What you are asked to do: Provide an exact copy of the lines from the beginning of the records through the line that includes "For every named target in this 1010×1102", and of no others.

Recorded information START

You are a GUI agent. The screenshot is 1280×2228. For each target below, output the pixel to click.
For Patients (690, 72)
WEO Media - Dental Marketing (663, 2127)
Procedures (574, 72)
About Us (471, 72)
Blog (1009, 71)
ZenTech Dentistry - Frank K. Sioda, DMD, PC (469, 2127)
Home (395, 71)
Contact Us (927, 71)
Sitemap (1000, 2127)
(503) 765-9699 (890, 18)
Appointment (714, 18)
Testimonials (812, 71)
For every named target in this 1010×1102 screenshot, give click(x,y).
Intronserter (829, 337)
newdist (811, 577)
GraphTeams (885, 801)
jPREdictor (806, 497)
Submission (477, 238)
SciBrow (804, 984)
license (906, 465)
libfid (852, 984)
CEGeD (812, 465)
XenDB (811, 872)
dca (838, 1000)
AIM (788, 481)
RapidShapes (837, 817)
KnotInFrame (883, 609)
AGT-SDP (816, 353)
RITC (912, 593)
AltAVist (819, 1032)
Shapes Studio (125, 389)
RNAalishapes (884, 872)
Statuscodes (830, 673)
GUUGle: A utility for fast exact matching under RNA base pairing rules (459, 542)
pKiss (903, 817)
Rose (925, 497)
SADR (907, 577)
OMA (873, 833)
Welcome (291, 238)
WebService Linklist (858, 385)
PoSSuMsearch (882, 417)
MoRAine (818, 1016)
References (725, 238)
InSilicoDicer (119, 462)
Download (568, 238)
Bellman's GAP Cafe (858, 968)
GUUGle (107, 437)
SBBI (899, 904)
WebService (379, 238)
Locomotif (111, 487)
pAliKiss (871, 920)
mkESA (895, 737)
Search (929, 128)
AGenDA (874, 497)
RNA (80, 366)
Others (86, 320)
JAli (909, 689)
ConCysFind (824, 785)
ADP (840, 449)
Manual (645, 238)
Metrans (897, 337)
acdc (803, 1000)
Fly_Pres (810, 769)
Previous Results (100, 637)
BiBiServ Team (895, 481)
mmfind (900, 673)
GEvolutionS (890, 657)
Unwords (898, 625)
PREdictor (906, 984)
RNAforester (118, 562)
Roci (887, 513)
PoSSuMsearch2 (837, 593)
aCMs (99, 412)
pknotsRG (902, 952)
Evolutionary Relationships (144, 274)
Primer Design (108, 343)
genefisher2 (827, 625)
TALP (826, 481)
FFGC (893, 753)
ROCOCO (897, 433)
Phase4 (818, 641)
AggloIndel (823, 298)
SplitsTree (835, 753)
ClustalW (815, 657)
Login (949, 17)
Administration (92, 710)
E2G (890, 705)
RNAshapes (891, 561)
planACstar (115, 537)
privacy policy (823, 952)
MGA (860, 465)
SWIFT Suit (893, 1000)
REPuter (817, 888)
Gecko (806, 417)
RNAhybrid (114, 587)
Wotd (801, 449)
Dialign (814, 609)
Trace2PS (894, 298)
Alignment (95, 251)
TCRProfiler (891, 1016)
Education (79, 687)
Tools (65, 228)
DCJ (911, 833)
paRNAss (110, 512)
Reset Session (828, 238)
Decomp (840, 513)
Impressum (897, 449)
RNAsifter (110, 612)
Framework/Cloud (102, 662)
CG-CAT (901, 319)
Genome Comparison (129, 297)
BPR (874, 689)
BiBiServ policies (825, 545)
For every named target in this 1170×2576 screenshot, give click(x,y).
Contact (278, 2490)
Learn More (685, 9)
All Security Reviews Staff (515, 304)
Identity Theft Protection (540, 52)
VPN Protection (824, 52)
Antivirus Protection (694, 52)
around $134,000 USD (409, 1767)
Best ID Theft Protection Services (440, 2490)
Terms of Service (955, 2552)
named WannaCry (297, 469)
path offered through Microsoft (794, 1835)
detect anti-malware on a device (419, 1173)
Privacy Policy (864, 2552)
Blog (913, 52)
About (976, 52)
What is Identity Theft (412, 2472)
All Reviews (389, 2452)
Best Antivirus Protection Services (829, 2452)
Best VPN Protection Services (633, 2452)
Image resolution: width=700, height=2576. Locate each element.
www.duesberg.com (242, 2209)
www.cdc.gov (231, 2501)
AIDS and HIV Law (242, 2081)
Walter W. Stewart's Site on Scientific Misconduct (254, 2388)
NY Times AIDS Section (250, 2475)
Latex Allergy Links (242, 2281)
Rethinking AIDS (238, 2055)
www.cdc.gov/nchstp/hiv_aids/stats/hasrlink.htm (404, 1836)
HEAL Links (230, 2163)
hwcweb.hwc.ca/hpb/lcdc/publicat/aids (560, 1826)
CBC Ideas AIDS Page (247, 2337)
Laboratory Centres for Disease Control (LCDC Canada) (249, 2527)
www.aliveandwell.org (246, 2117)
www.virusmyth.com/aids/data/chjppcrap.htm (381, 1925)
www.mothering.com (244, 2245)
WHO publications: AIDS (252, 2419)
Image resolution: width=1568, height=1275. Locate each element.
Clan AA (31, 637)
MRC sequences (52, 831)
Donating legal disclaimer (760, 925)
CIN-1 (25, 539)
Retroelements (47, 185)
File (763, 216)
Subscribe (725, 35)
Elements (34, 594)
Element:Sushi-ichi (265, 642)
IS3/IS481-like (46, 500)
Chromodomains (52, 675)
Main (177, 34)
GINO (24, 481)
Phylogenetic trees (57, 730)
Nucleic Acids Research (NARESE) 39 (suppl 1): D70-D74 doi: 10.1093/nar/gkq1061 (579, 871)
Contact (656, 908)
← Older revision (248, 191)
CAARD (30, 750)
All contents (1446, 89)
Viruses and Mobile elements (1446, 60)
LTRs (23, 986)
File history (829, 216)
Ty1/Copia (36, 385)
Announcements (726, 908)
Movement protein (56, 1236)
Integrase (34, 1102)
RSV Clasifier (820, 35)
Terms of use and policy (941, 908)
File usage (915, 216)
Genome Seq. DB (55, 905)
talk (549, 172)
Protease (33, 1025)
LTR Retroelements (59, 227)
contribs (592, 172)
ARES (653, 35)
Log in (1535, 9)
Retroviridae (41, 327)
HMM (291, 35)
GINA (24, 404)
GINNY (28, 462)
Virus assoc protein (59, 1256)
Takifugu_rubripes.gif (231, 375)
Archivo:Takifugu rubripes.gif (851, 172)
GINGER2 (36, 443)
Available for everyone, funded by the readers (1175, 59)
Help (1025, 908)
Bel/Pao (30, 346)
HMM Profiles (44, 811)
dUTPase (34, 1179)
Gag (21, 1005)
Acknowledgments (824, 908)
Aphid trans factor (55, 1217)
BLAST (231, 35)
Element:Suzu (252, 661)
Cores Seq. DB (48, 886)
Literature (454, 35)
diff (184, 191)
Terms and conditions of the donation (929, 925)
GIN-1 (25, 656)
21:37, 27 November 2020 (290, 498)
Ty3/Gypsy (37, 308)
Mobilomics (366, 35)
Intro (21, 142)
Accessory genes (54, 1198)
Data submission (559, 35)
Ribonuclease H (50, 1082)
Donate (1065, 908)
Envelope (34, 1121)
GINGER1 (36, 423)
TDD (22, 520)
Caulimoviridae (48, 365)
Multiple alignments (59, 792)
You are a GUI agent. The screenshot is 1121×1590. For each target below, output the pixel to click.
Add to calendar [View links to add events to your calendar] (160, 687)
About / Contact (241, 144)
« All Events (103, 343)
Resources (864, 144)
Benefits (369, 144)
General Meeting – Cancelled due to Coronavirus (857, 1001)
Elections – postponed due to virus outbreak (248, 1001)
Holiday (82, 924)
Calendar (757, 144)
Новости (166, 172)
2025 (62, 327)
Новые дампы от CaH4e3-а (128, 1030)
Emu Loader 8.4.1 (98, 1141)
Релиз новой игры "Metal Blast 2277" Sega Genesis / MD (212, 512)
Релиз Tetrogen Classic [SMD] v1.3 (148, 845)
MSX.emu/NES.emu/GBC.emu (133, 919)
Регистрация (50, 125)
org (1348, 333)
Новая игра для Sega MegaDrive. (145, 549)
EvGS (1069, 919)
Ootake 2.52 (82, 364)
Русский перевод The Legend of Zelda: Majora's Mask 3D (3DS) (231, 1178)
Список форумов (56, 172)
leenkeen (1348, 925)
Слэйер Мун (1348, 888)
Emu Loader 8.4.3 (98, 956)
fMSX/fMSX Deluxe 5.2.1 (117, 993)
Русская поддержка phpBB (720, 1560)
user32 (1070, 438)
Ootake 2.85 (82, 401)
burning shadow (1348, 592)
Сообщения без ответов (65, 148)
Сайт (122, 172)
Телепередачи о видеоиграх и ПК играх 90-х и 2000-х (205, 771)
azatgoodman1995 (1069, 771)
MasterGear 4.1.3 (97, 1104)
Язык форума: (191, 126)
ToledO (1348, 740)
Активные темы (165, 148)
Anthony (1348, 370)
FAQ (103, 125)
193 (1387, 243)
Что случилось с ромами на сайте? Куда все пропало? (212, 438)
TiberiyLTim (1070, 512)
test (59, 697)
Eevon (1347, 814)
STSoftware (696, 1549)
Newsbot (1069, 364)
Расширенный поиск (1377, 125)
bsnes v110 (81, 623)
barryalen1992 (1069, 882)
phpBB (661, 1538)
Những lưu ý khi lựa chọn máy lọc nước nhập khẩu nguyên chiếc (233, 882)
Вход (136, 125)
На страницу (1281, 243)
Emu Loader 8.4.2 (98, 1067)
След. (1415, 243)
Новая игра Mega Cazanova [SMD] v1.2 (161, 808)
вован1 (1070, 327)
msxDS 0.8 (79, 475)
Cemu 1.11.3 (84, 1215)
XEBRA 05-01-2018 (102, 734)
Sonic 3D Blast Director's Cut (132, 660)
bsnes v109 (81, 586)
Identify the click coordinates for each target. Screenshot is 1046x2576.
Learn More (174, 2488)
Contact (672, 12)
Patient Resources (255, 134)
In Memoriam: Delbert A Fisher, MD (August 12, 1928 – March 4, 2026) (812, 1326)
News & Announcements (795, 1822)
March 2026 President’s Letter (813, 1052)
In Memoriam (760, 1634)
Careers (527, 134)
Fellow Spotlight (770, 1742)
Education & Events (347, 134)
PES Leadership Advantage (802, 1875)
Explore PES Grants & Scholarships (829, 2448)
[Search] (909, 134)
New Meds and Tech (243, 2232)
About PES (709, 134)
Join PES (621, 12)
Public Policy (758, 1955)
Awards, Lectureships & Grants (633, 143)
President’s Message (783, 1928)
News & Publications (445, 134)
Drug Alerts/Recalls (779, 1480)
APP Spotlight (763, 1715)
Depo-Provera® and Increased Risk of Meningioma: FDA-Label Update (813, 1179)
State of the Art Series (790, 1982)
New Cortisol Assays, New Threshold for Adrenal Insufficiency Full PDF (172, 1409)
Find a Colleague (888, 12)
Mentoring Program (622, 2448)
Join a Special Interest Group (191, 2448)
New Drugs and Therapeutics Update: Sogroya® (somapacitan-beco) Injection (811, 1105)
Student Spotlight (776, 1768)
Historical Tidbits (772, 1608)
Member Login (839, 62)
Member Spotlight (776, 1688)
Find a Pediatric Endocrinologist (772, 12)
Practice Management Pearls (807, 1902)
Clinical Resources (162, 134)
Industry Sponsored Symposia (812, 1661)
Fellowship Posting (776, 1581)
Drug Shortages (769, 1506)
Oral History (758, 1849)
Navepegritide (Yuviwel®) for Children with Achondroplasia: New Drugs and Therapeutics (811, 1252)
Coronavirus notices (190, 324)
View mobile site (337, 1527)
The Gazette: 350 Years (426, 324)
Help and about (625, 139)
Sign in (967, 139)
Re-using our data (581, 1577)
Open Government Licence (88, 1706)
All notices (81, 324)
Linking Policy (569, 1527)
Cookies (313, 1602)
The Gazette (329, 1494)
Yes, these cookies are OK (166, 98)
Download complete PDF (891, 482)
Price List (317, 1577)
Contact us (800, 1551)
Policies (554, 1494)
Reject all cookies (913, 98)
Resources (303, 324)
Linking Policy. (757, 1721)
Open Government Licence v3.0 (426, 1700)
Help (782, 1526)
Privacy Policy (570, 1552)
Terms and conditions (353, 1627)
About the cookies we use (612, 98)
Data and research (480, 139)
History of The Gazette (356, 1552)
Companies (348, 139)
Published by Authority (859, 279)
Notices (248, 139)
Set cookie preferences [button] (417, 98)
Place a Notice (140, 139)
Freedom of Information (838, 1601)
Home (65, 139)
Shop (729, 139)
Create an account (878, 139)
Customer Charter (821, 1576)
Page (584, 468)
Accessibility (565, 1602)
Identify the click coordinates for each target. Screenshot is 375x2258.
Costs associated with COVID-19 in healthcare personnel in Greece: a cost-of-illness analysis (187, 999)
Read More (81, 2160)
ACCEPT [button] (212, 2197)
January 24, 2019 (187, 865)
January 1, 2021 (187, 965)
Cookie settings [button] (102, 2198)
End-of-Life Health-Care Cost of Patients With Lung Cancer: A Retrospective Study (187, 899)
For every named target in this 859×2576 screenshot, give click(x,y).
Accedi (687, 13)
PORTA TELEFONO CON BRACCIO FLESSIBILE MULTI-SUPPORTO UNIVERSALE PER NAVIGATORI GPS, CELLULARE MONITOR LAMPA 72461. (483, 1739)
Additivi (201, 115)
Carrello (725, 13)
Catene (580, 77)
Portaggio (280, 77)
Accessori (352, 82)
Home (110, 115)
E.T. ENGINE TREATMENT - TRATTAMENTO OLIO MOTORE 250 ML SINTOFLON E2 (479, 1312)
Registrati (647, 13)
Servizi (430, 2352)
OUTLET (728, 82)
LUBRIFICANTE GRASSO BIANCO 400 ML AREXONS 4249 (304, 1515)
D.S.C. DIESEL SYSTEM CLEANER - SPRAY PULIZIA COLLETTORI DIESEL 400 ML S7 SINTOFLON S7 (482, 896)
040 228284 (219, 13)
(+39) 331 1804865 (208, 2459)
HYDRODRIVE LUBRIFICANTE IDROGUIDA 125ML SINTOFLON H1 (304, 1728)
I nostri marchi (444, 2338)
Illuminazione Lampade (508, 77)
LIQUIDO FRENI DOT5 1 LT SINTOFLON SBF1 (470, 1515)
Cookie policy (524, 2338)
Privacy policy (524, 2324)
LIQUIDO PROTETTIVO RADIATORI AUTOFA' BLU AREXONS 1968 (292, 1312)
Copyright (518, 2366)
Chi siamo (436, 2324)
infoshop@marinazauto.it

Recorded information END

Result:
You are a GUI agent. The screenshot is 1280×2228. For each target below, output the pixel to click.
For Patients (690, 72)
WEO Media - Dental Marketing (663, 2127)
Procedures (574, 72)
About Us (471, 72)
Blog (1009, 71)
ZenTech Dentistry - Frank K. Sioda, DMD, PC (469, 2127)
Home (395, 71)
Contact Us (927, 71)
Sitemap (1000, 2127)
(503) 765-9699 (890, 18)
Appointment (714, 18)
Testimonials (812, 71)
For every named target in this 1010×1102 screenshot, give click(x,y).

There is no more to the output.